How do I use numpy case when condition in pyspark....

mahesh_vardhan_ · ‎03-02-2023

I do have some legacy pandas codes which I want to migrate to spark to leaverage parellelization in Databricks.

I see datadricks has launched a wrapper package on top of pandas which uses pandas nomenclature but use spark engine in the backend.

I comfortably am able to convert my pandas codebase to spark version just by replacing my import statement from "import pandas as pd" to "import pyspark.pandas as pd".

But the challenge I face is that pandas relies on numpy package for case when conditions and pyspark.pandas is not supporting numpy to work along with currently.

I just wanted to know if there is a spark version of numpy for pyspark.pandas to work with?

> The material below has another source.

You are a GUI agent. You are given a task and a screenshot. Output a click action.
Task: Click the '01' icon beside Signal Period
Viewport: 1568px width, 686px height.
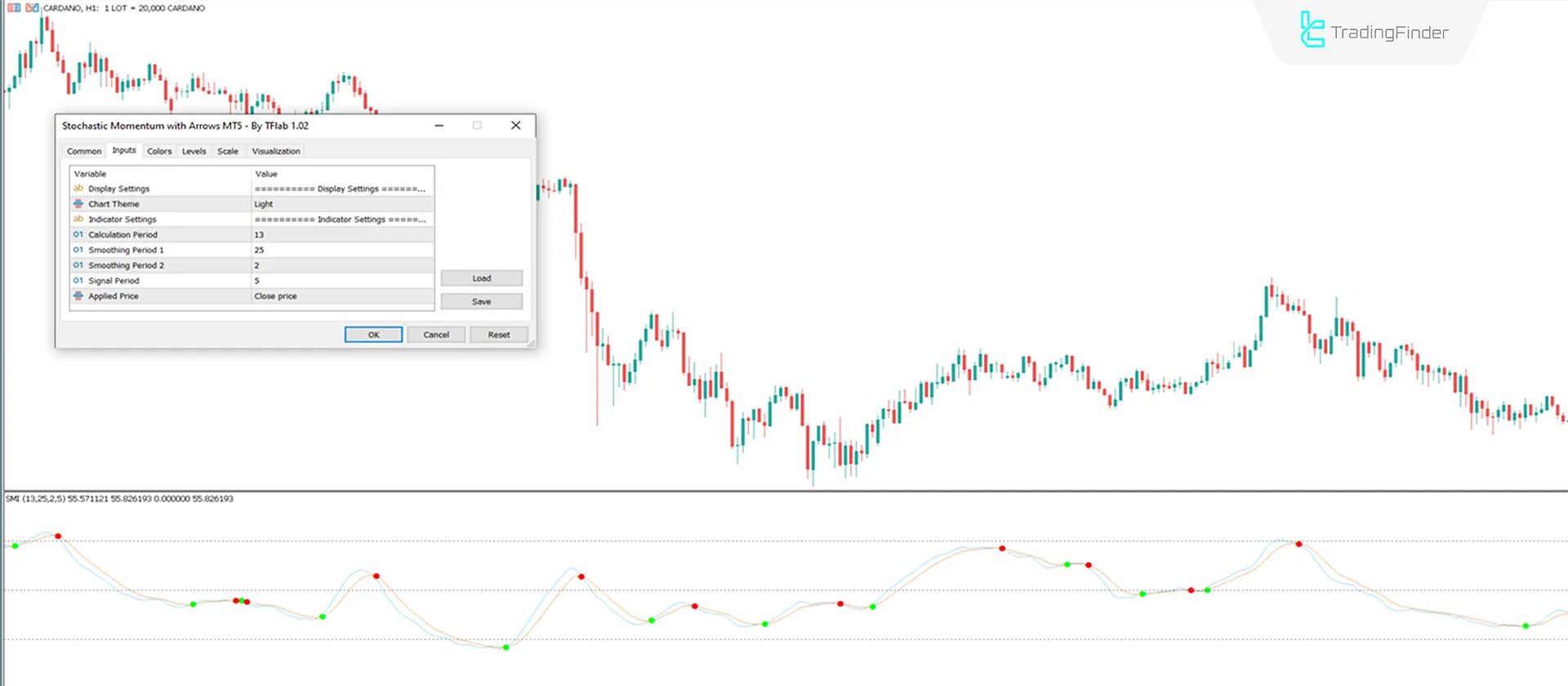pos(78,281)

or is there any better alternative approach that I'm missing

the way i wanted it to work :

tab_tl['Loan_Type']=np.where(tab_tl['Loan_Type']=='AUTO LOAN (PERSONAL)','AUTO LOAN',tab_tl['Loan_Type'])

my work around:

tab_tl = tab_tl.to_spark() #converting my wrapper df to native spark data frame

tab_tl = tab_tl.withColumn("Loan_type", when(tab_tl['Loan_type']=='AUTO LOAN (PERSONAL)','AUTO LOAN').otherwise(tab_tl['Loan_type']))

tab_tl = pd.DataFrame(tab_tl) #converting back native spark data frame to wrapper df to pass to next stages.

How do I use numpy case when condition in pyspark.pandas?